Game Dev - Programmer
Manuel Bär
4 months ago
Thanks for this tutorial. I implemented something similar and wanted to have a look if others have done localisation with scriptable objects and found your blog. However, I opted for a version were I have scriptable objects for languages holding the file path of a JSON. This allows me to easily store and change values in the JSON. I also implemented that the JSON only gets loaded when needed so I dont have to load all texts from all languages on start. The individual localisedText scripts then just hold an ID which corresponds to the respective strings in the JSON. I am also using a scriptable object event system to reload the text when someone changes langauges. I see the advantage of using JSONs that if I need a new language I can just send the whole JSON to a translator who can translate everything not having to know anything at all about Unity and I only load the texts that are needed. Best regards
Manuel Bär
4 months ago
Hi Hugo
8 months ago
Game Dev
@Riddhi Sharma Okay, to answer both questions. First, dropdown menu is similar to buttons, but instead of using the onClick callback it uses the OnValueChange.

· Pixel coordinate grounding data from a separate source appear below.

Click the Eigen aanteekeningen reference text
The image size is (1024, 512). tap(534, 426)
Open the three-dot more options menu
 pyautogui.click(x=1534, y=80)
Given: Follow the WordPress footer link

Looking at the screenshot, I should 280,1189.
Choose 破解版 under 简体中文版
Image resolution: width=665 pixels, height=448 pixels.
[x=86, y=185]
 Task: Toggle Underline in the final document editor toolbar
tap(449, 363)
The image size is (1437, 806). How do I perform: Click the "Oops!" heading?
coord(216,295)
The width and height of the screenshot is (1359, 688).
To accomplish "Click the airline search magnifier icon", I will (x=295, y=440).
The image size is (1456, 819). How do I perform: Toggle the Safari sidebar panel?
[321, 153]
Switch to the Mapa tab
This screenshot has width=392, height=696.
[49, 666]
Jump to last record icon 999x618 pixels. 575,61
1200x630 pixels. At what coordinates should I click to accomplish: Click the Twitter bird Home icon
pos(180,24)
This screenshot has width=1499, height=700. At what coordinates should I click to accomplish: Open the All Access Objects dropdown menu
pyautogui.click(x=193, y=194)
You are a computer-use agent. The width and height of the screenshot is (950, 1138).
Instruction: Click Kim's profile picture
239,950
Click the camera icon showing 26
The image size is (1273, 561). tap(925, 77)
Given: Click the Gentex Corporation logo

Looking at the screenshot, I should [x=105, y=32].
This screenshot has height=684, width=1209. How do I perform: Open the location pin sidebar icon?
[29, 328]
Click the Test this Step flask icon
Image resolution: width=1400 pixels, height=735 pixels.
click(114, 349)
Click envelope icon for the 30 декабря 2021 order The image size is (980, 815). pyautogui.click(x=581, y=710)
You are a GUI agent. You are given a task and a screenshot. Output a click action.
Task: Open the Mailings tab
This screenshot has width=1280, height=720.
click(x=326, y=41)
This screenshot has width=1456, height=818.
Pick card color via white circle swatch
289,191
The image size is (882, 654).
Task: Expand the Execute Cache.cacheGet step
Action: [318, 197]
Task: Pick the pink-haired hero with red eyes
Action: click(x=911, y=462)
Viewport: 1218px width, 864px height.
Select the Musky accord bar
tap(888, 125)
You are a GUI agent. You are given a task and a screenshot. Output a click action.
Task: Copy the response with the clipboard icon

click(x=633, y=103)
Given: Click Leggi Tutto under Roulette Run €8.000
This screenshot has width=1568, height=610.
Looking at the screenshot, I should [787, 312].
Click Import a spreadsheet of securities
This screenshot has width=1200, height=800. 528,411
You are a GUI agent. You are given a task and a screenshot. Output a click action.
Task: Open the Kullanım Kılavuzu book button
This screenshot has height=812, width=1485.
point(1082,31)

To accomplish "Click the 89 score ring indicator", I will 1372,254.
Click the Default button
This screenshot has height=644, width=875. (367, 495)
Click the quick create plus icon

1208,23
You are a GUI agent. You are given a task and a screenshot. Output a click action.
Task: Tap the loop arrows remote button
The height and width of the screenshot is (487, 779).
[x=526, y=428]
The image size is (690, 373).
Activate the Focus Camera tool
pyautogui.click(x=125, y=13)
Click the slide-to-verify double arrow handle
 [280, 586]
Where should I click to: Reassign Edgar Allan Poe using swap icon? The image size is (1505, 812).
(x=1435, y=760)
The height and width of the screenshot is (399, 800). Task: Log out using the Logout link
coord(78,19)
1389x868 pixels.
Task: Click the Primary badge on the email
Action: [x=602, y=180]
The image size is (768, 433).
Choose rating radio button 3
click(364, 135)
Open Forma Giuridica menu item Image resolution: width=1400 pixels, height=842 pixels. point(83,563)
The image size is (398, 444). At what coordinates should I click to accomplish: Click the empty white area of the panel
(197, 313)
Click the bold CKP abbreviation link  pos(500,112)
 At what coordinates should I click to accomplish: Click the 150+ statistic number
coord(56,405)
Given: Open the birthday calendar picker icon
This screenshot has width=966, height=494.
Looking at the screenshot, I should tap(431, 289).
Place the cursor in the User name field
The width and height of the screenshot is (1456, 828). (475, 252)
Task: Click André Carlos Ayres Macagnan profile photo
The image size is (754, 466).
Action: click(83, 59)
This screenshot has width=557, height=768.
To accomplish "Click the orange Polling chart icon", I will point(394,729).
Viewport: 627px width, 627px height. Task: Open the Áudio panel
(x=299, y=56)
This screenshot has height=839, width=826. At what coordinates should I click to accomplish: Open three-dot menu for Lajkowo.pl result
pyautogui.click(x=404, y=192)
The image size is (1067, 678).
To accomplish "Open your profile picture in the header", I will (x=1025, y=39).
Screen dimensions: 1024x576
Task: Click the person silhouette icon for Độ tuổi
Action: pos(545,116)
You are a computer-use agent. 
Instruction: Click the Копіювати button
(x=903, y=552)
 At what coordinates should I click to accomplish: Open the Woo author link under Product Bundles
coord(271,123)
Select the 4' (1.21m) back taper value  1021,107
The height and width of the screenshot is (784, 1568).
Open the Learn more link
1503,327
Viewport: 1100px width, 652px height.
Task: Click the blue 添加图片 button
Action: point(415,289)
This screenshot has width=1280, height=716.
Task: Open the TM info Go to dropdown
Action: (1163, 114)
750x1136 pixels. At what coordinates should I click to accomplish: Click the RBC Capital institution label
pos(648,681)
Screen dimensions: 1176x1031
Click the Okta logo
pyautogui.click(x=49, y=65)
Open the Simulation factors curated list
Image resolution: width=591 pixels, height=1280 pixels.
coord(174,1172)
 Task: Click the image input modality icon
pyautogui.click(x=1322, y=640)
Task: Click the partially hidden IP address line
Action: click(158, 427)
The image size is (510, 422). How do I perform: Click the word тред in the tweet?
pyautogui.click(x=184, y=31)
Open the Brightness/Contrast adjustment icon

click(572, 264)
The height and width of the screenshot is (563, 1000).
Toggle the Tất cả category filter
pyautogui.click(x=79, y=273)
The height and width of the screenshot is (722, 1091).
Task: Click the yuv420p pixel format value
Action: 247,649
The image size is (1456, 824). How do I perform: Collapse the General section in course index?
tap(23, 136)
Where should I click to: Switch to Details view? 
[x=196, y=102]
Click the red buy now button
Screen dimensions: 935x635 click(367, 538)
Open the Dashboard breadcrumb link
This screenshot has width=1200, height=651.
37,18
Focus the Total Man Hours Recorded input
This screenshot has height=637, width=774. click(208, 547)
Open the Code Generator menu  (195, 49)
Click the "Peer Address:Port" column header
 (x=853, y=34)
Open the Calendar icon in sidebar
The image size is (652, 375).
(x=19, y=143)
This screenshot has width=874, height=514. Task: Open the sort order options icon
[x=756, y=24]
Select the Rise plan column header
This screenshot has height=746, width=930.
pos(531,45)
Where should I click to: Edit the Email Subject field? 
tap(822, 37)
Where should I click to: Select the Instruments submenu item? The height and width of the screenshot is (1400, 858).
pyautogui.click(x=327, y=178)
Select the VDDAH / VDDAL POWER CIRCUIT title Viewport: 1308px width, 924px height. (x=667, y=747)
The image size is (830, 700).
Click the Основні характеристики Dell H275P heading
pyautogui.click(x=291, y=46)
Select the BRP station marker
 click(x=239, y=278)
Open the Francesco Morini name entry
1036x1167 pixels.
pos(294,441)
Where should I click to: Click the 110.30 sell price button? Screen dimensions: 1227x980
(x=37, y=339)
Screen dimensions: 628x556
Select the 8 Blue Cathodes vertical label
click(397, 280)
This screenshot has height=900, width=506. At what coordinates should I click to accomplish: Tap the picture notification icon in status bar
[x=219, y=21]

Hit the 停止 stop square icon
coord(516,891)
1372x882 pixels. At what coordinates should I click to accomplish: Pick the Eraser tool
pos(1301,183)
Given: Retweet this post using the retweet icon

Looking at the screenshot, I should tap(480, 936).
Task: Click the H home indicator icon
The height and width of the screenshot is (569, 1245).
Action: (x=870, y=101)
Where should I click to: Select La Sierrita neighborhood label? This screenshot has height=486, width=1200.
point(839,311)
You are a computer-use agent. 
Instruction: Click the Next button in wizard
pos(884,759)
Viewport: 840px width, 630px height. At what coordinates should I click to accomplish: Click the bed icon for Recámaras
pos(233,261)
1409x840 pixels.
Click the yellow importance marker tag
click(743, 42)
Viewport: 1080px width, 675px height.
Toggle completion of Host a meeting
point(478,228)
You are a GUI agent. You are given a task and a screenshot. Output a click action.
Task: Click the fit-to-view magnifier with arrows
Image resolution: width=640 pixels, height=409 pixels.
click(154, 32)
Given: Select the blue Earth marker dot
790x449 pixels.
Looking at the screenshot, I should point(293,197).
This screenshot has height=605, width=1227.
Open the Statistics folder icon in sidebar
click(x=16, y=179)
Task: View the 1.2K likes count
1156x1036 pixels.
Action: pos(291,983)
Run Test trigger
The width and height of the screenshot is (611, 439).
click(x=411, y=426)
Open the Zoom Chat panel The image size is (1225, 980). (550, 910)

It's a little more complicated and out of the scope to this tutorial so I suggest you look for videos on the matter, but the logic for this localization remains the same. Second, I tested changing the local string asset on the fly and it worked, but after some tries the bug you mentioned did showed up. It's an unity editor "bug", btw. I solved it by adding UnityEditor.EditorUtility.SetDirty(mystring) at the first line of SetText() in the UseLocalString.cs Basically you just have to tell the editor to update the .asset after making changes to it.
Riddhi Sharma
8 months ago
There's a glitch in your implementation. So if I change the content in the local string ( asset) and run it again, the text doesn't change. Let's take for example I want to edit my English Text to Hello. It still says "Bye" ( the one before). Also, I feel if I change a text in English, it should automatically change with other translations as well. Let's suppose I used the word "Bye" in English, it should also translate in Portugese and French during runtime.
Riddhi Sharma
8 months ago
Hello Hugo, I was able to implement this tutorial. However, I would like to add a dropdown menu to be able to edit the text during runtime. Could you please help?